Fleeting Memories – One moment forever, Leerstand Gallery, Vienne, Autriche

Dans le premier chapitre de Fleeting Memories, Nicolas H. Muller convie le spectateur à une expérience de résonance et de suspension. Ses miroirs anciens, gravés au laser, deviennent des surfaces incertaines : à la faveur du regard et de la lumière, surgissent des fragments d’iconographies oubliées, des signes troublés, des images en latence. Ici, tout semble en attente – apparition, effacement, persistance : la mémoire flotte, l’histoire affleure, mais rien n’est jamais fixé.
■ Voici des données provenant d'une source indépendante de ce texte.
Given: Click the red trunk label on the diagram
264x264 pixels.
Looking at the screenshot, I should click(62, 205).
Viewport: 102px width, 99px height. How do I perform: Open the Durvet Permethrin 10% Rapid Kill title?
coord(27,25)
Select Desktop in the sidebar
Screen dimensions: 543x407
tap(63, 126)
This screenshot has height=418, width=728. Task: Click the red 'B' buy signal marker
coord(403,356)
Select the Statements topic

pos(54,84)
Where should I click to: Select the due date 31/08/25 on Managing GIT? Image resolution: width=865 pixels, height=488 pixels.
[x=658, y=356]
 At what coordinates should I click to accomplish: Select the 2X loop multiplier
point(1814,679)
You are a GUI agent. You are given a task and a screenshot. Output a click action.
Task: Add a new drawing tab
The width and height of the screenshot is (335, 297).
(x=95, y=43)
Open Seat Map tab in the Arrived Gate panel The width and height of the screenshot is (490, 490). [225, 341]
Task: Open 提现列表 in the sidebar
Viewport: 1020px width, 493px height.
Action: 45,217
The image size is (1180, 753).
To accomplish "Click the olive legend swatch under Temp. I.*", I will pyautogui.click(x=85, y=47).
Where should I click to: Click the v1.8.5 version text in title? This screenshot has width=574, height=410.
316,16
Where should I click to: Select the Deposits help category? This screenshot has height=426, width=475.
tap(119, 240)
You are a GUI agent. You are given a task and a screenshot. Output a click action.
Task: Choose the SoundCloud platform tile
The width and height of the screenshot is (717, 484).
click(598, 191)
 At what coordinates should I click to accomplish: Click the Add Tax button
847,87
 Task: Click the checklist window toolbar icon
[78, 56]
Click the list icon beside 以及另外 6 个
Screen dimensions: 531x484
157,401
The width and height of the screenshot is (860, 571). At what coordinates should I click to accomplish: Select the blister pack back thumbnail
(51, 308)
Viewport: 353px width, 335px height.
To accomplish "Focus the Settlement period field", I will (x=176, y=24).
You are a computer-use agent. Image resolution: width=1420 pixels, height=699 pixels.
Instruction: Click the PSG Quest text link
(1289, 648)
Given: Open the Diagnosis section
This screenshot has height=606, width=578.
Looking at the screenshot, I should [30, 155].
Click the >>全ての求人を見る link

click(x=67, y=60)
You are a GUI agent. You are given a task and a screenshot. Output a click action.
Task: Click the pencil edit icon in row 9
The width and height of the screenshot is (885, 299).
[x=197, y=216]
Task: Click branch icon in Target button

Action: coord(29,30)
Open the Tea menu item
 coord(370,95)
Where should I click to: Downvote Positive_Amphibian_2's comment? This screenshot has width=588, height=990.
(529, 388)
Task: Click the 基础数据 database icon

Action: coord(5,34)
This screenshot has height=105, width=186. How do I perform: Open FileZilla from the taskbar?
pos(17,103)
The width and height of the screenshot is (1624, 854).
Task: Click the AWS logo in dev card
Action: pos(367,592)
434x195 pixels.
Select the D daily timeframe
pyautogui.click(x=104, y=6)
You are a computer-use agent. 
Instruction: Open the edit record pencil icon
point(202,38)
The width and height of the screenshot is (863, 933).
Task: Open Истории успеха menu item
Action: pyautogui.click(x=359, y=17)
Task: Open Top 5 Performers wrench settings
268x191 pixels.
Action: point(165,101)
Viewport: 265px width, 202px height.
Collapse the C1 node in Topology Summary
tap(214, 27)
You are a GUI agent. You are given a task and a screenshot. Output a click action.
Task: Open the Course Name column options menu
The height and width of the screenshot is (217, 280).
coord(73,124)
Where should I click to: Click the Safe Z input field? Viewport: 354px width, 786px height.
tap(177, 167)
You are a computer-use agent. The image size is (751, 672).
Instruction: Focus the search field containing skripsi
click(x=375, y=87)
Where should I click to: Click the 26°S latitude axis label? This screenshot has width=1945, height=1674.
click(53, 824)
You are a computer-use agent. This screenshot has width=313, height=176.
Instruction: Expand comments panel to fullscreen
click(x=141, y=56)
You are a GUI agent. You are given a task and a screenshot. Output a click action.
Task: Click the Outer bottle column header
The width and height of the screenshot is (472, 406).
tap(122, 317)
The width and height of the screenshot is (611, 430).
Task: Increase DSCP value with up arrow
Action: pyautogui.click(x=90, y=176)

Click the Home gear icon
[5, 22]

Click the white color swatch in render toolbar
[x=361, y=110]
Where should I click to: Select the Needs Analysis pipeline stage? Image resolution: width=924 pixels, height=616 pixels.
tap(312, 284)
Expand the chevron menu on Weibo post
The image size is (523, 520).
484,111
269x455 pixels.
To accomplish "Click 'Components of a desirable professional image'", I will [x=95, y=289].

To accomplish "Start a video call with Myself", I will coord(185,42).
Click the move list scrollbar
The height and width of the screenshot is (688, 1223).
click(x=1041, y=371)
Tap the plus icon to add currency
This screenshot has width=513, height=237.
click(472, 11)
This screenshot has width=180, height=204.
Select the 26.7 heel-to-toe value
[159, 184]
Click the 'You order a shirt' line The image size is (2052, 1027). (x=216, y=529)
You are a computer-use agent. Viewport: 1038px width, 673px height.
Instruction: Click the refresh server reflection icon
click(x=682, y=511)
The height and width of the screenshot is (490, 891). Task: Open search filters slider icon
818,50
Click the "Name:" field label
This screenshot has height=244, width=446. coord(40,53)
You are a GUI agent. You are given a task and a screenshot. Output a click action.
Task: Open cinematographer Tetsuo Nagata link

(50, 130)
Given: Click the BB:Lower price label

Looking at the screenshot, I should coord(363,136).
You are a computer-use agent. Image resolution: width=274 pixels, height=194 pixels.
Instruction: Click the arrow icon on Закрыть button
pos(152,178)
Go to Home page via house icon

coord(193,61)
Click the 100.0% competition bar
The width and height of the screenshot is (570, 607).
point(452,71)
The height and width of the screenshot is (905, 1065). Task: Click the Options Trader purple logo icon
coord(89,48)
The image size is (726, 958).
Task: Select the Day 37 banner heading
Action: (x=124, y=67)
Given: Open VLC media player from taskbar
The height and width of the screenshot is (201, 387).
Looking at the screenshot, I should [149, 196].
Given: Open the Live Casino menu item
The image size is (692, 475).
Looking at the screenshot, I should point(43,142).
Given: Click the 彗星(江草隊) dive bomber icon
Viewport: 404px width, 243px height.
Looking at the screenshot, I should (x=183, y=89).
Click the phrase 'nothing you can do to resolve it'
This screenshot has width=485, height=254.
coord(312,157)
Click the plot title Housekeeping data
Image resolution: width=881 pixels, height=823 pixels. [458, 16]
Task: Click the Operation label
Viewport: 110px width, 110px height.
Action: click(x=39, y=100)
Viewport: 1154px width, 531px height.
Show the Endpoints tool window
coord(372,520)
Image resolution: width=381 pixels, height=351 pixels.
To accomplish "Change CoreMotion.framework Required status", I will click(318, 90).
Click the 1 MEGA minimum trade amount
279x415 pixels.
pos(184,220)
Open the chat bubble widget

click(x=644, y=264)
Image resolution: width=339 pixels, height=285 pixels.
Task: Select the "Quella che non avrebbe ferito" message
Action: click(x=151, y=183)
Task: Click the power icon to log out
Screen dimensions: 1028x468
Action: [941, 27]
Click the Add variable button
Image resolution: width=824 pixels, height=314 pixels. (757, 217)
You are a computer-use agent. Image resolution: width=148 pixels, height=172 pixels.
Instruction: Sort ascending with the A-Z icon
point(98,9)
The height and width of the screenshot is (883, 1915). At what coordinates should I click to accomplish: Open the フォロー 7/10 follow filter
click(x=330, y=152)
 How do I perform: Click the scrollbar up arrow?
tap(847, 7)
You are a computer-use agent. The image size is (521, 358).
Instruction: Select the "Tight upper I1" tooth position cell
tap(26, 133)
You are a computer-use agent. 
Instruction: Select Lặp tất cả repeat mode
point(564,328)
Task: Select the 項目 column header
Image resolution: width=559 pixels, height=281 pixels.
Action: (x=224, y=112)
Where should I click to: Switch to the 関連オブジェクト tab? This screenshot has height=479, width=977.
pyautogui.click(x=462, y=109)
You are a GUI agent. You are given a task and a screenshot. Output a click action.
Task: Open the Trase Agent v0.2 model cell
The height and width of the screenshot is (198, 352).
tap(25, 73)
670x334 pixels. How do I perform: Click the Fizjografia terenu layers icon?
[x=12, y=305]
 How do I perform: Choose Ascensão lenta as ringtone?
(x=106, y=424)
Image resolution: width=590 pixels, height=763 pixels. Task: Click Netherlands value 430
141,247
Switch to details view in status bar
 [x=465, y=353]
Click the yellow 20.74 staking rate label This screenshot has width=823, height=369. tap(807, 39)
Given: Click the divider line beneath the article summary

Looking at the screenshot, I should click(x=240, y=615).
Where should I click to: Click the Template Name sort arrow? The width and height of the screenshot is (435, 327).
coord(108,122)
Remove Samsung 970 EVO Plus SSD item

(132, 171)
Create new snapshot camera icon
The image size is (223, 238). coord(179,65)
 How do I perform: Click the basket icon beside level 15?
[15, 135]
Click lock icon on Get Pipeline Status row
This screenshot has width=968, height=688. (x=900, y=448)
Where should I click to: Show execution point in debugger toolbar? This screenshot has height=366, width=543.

Chaque œuvre ouvre un espace où la perception vacille : le visible côtoie l’invisible, la trace se confond avec l’oubli, et le spectateur s’éprouve dans l’intervalle ténu entre ce qui advient et ce qui se retire. Les reliefs en céramique, échos de cette incertitude, prolongent ce jeu d’émergence et de disparition : le geste de l’artiste y laisse des empreintes fragiles, des souvenirs de formes, des indices fugitifs.

Dans ce paysage de signes suspendus, Fleeting Memories explore la construction toujours mouvante de la mémoire : rien n’est encore heurté, tout est possible, tout demeure offert à la transformation.